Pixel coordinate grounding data

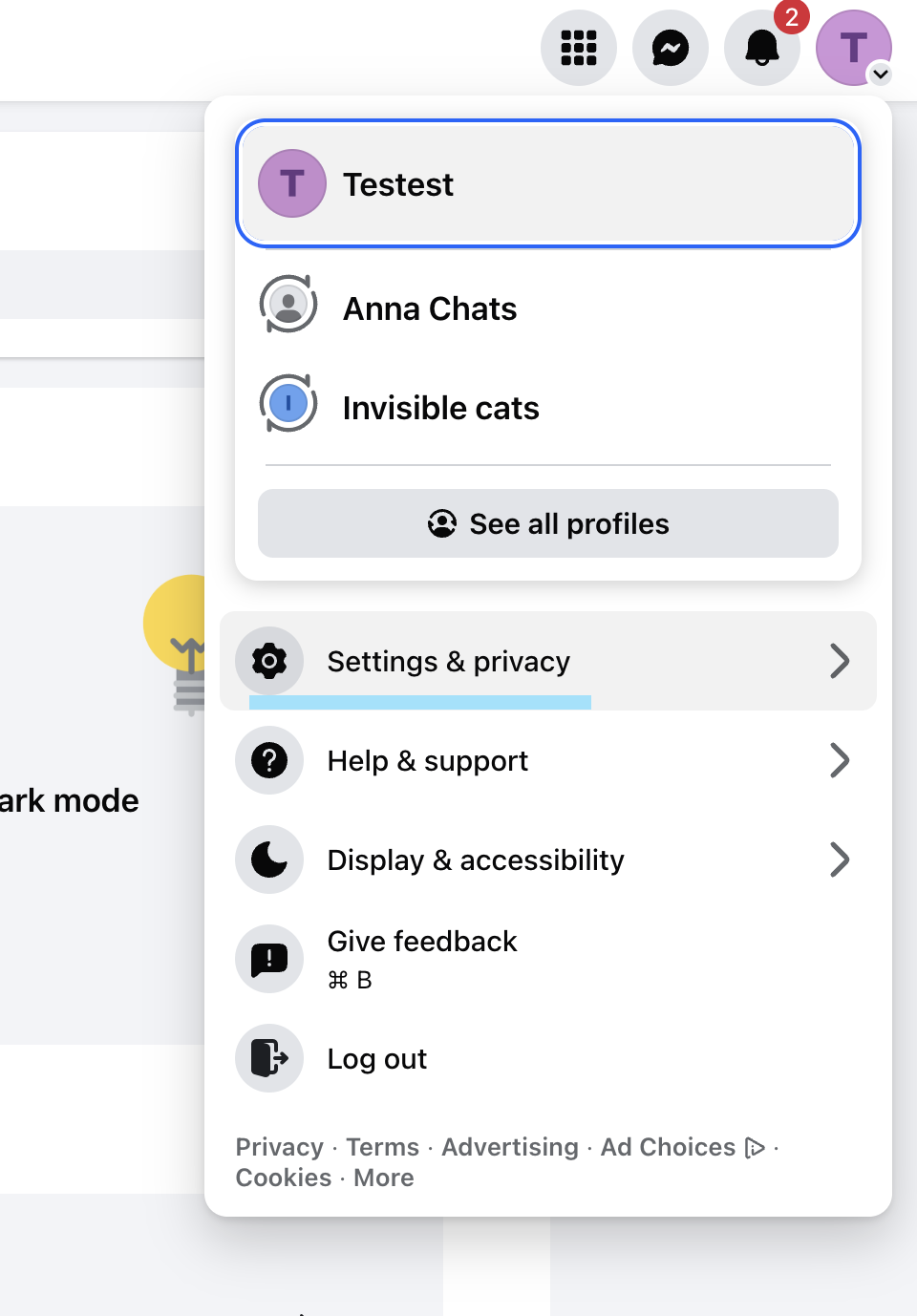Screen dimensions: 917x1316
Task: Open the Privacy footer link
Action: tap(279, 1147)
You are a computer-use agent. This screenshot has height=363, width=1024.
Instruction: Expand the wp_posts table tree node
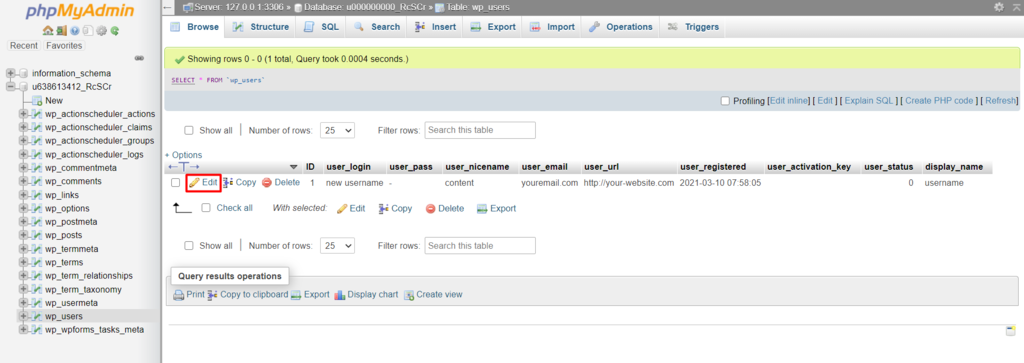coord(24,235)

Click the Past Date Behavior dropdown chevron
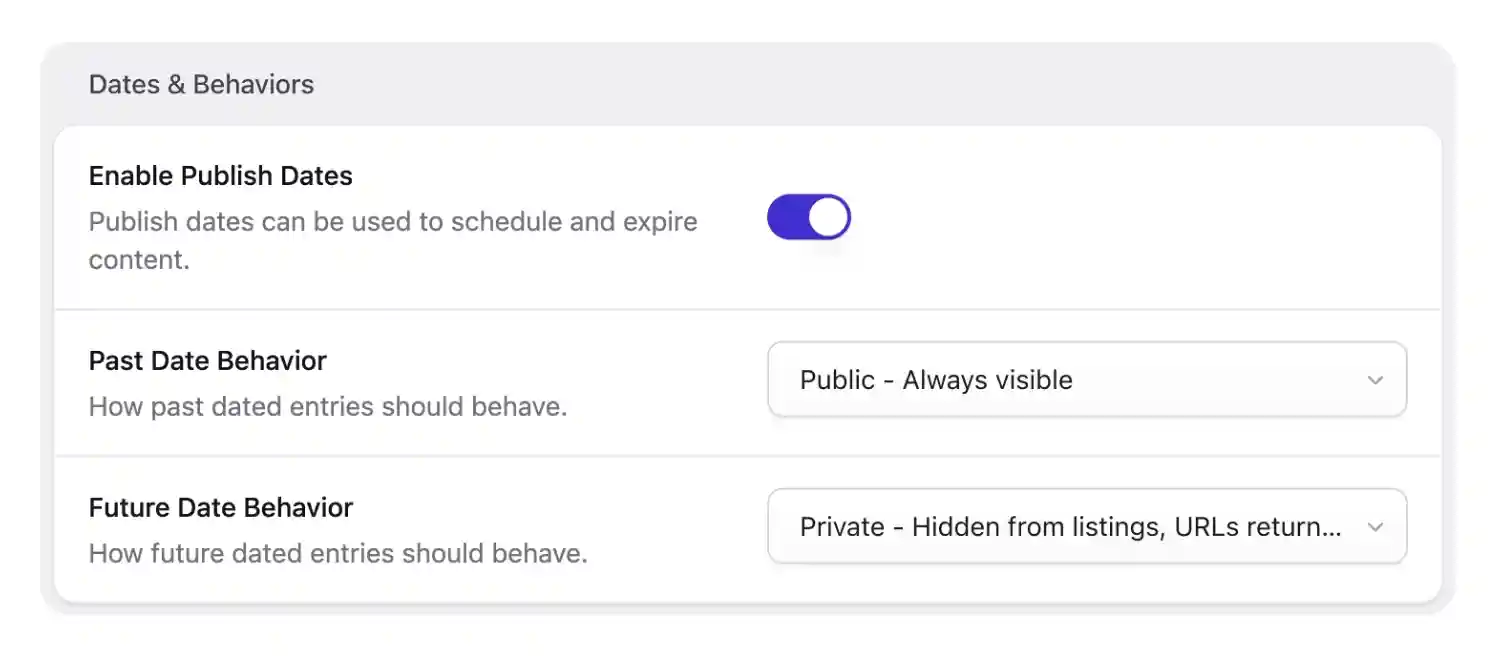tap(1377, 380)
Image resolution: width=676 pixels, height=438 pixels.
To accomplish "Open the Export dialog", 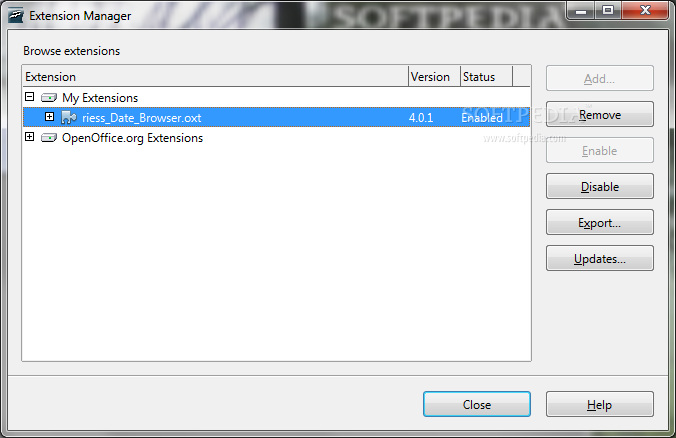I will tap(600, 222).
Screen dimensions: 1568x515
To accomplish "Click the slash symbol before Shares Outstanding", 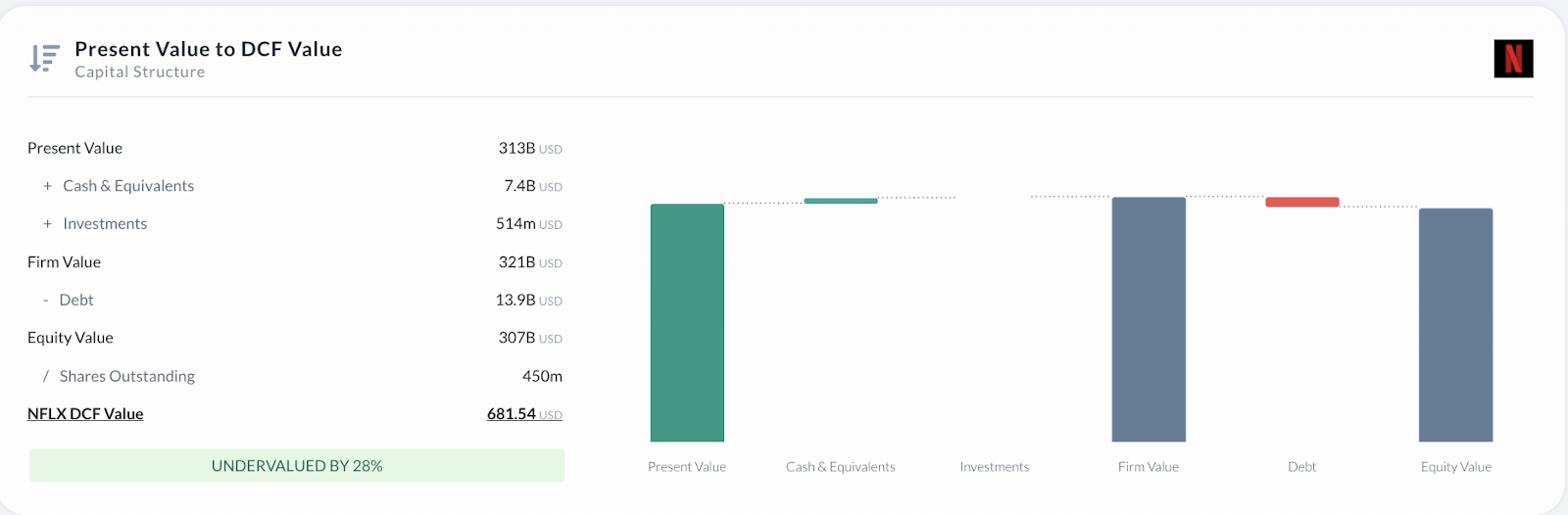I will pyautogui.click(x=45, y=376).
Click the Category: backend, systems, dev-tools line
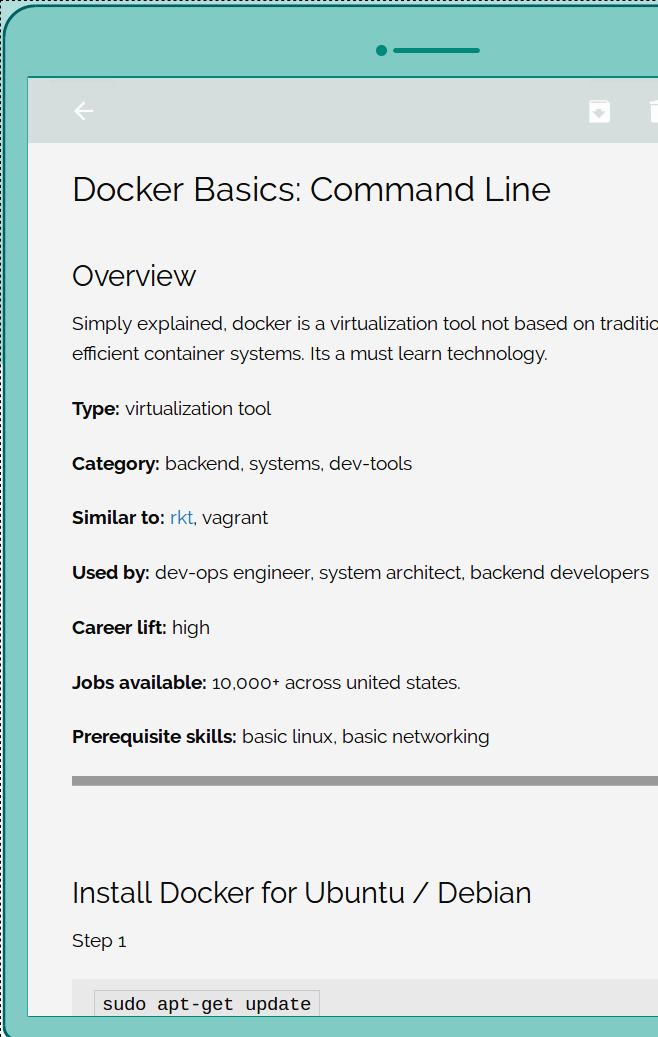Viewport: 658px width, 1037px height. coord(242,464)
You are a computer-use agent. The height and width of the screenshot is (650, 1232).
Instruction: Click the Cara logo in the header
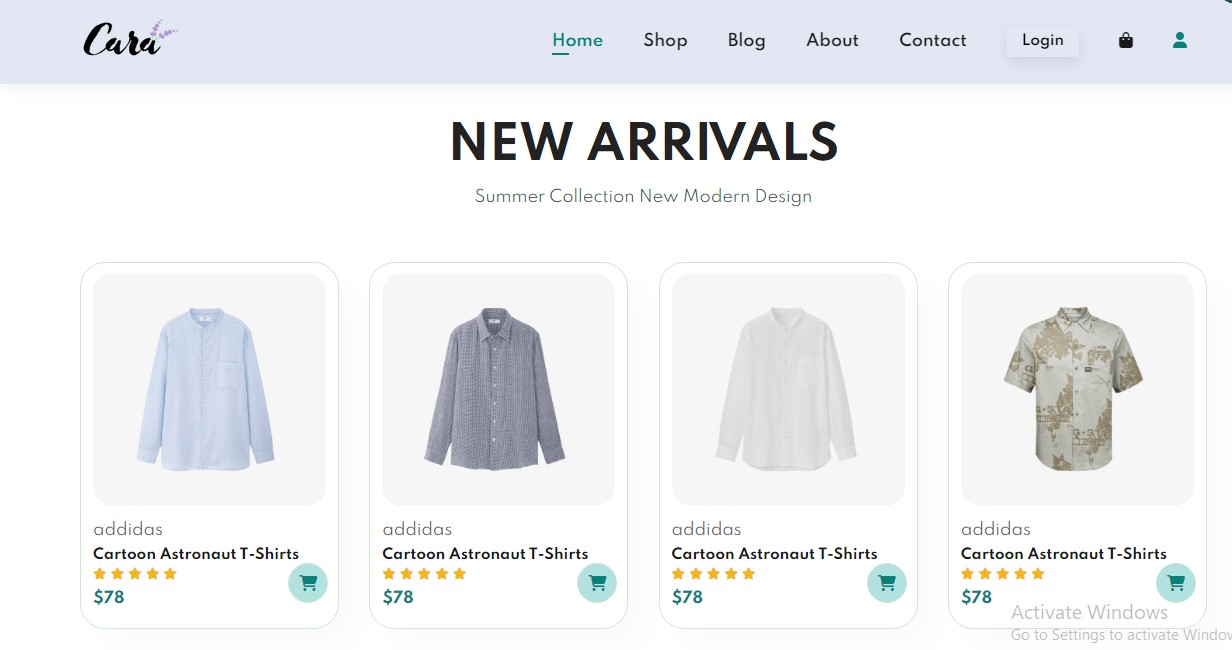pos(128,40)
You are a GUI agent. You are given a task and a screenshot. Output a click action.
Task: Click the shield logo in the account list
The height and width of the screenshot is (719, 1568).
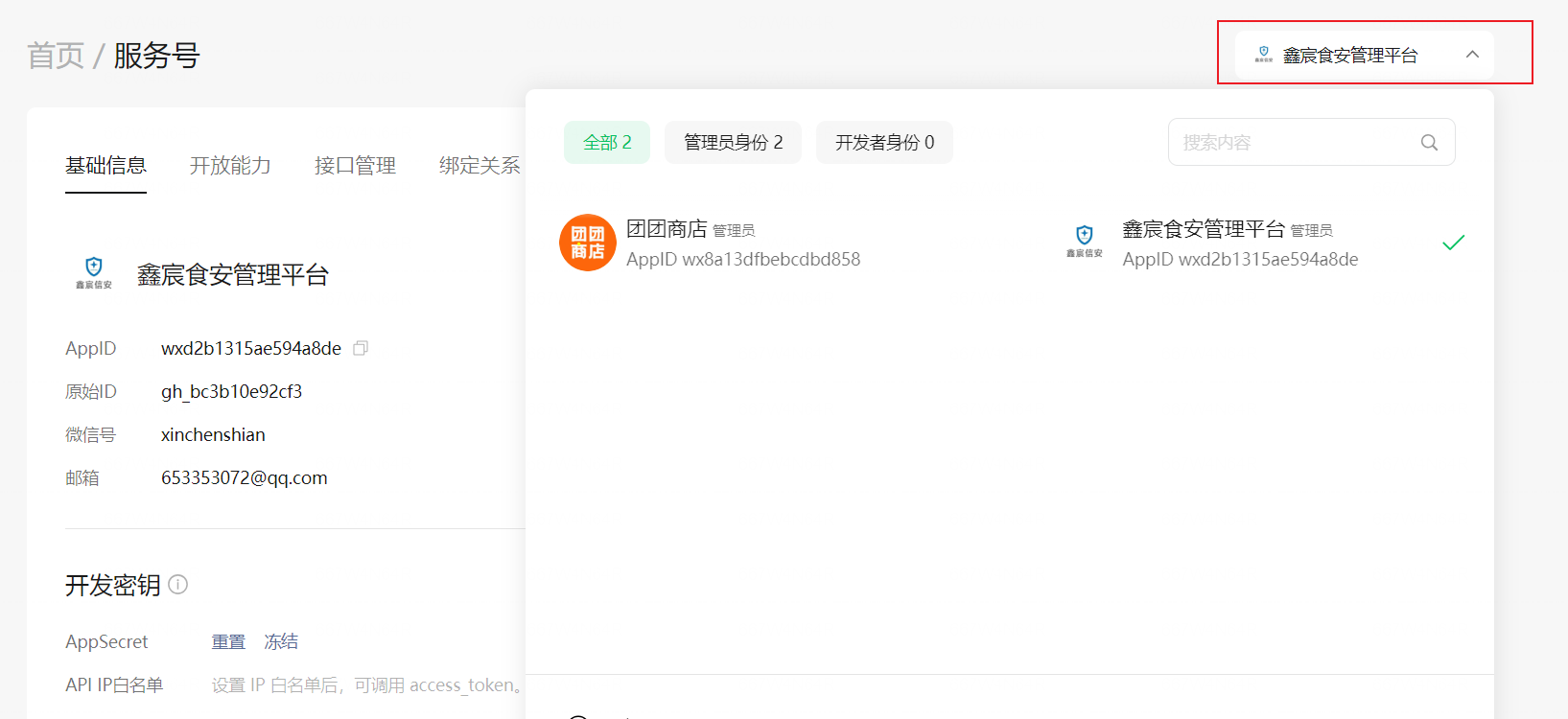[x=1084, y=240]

Work item. Run a filter over the data above and keep each line that contains the word "agent".

Result of this exercise.
You are a computer-use agent. This screenshot has height=363, width=1024.
You are a computer-use agent. The height and width of the screenshot is (650, 1232).
You are a GUI agent. You are given a task and a screenshot. Output a click action.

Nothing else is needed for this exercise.